通過試劑盒檢測(cè)各組細(xì)胞氧化應(yīng)激指標(biāo)ROS、MDA及抗氧化物SOD活性、GSH含量。ROS結(jié)果如圖8所示，與空白組相比，LPS組含量極顯著升高(P<0.01)；與LPS組相比，呼寧散低、中、高劑量組ROS含量均極顯著降低(P<0.01)。MDA、SOD、GSH結(jié)果如表3所示，與空白組相比，LPS組MDA含量極顯著升高(P<0.01)，SOD活性極顯著降低(P<0.01)，GSH含量顯著降低(P<0.05)。與LPS組相比，呼寧散低劑量組MDA含量顯著降低(P<0.05)，呼寧散中高劑量MDA含量極顯著下降(P<0.01)；呼寧散低劑量組細(xì)胞SOD活性極顯著升高(P<0.01)，GSH含量升高但無顯著性差異(P>0.05)，而呼寧散中、高劑量組細(xì)胞SOD活性及GSH含量均極顯著升高(P<0.01)。結(jié)果表明，呼寧散可降低LPS損傷的DF-1細(xì)胞模型內(nèi)氧化應(yīng)激指標(biāo)的含量并增強(qiáng)抗氧化物的含量，緩解LPS所致的細(xì)胞氧化損傷。
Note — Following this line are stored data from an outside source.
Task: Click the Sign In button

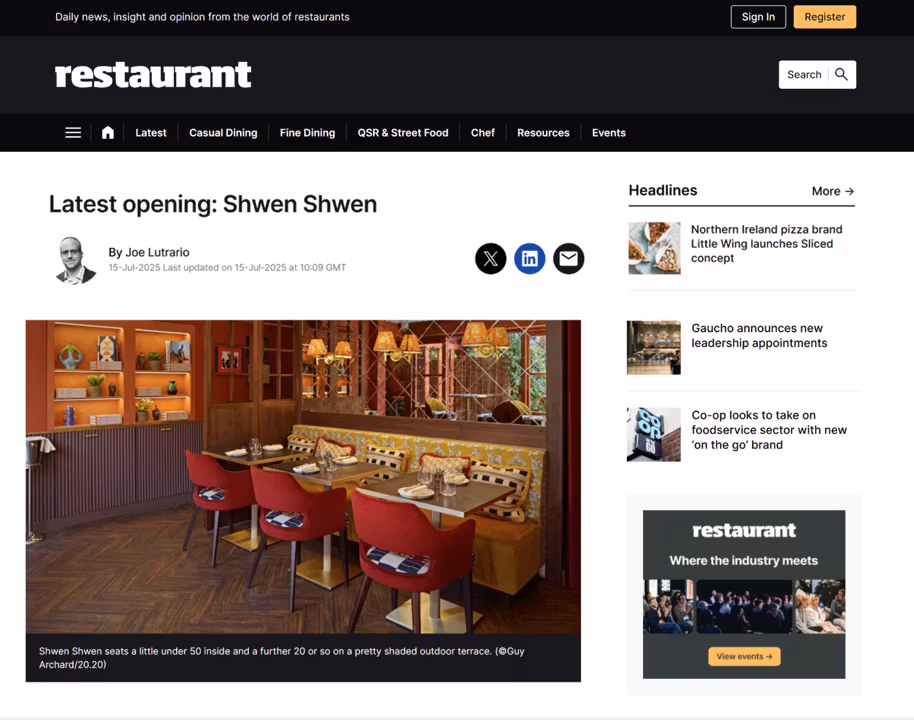Action: (x=758, y=17)
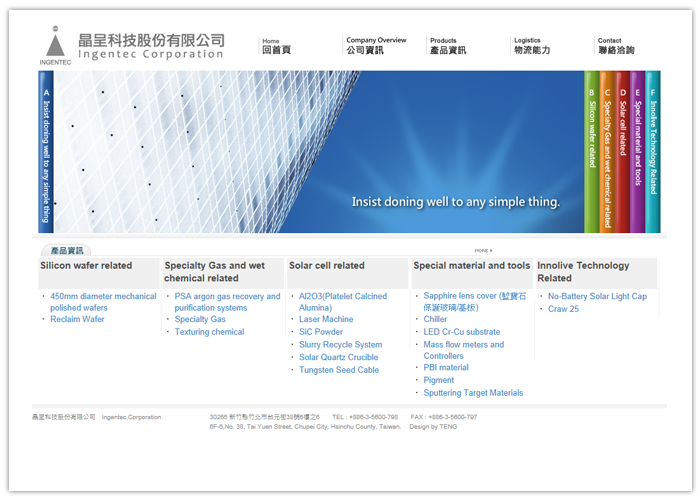Viewport: 700px width, 500px height.
Task: Open the Reclaim Wafer link
Action: tap(77, 320)

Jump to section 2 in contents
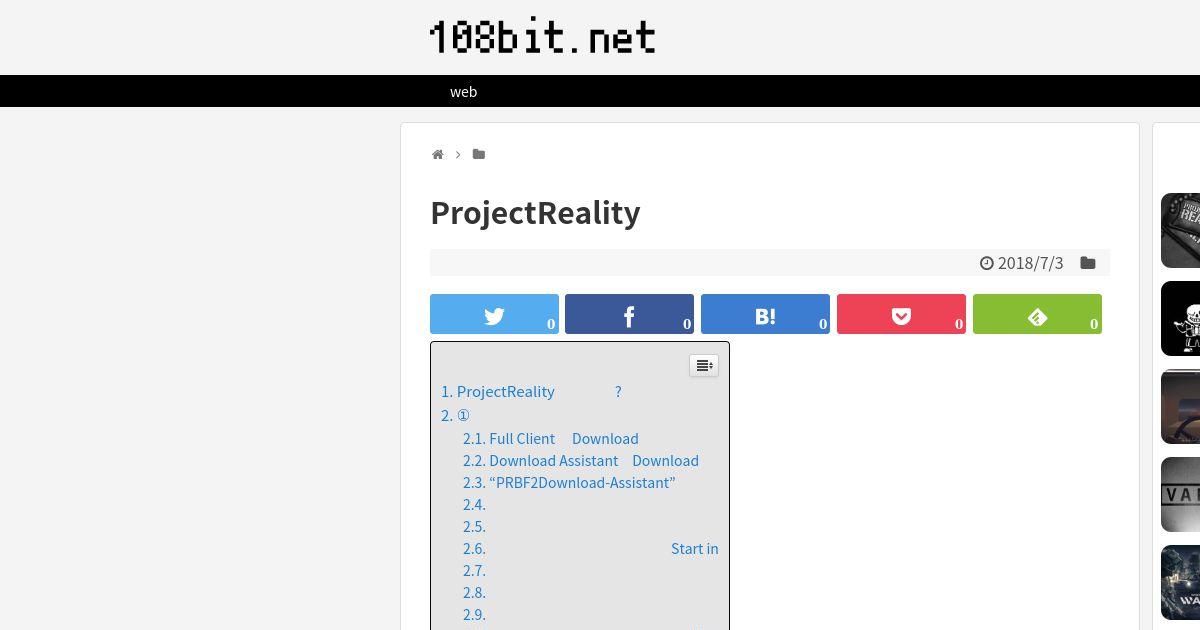pos(455,415)
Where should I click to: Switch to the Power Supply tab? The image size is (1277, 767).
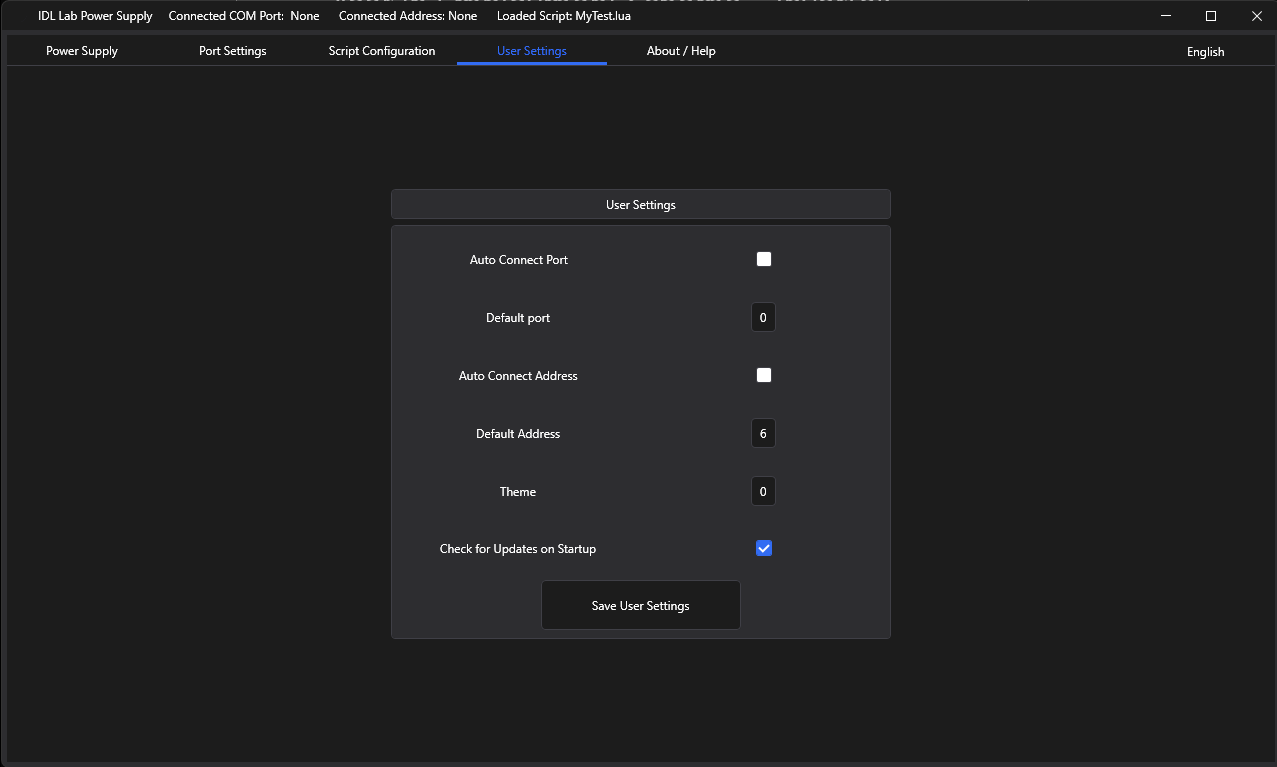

A.氧化應(yīng)激指標(biāo)ROS熒光顯微鏡檢測(cè)結(jié)果；B.氧化應(yīng)激指標(biāo)ROS平均熒光強(qiáng)度；a.空白組(Normal)；b.LPS組；c.呼寧散低劑量組(HNP1.5)；d.呼寧散中劑量組(HNP2)；e.呼寧散高劑量組(HNP2.5)

圖8 DF-1細(xì)胞內(nèi)ROS水平

表3 DF-1細(xì)胞內(nèi)MDA、SOD、GSH含量(xˉ±s)

2.10呼寧散對(duì)LPS致DF-1細(xì)胞Keap1/Nrf2氧化通路關(guān)鍵蛋白表達(dá)的影響

Western blot法測(cè)定Keap1、Nrf2、NQO1、HO-1的表達(dá)量，結(jié)果如圖9所示，與空白組相比，LPS組Keap1極顯著升高(P<0.01)，Nrf2、NQO1極顯著降低(P<0.01)，HO-1顯著升高(P<0.05)。與LPS組相比，呼寧散低劑量組Keap1降低但無顯著性差異(P>0.05)，Nrf2、NQO1、HO-1顯著升高(P<0.05)；呼寧散中、高劑量組Keap1極顯著降低(P<0.01)，Nrf2、NQO1極顯著升高(P<0.01)，HO-1升高但無顯著性差異(P>0.05)。結(jié)果表明，呼寧散可以通過調(diào)控LPS所致DF-1細(xì)胞內(nèi)Keap1/Nrf2信號(hào)通路關(guān)鍵蛋白的表達(dá)，增強(qiáng)細(xì)胞的抗氧化能力。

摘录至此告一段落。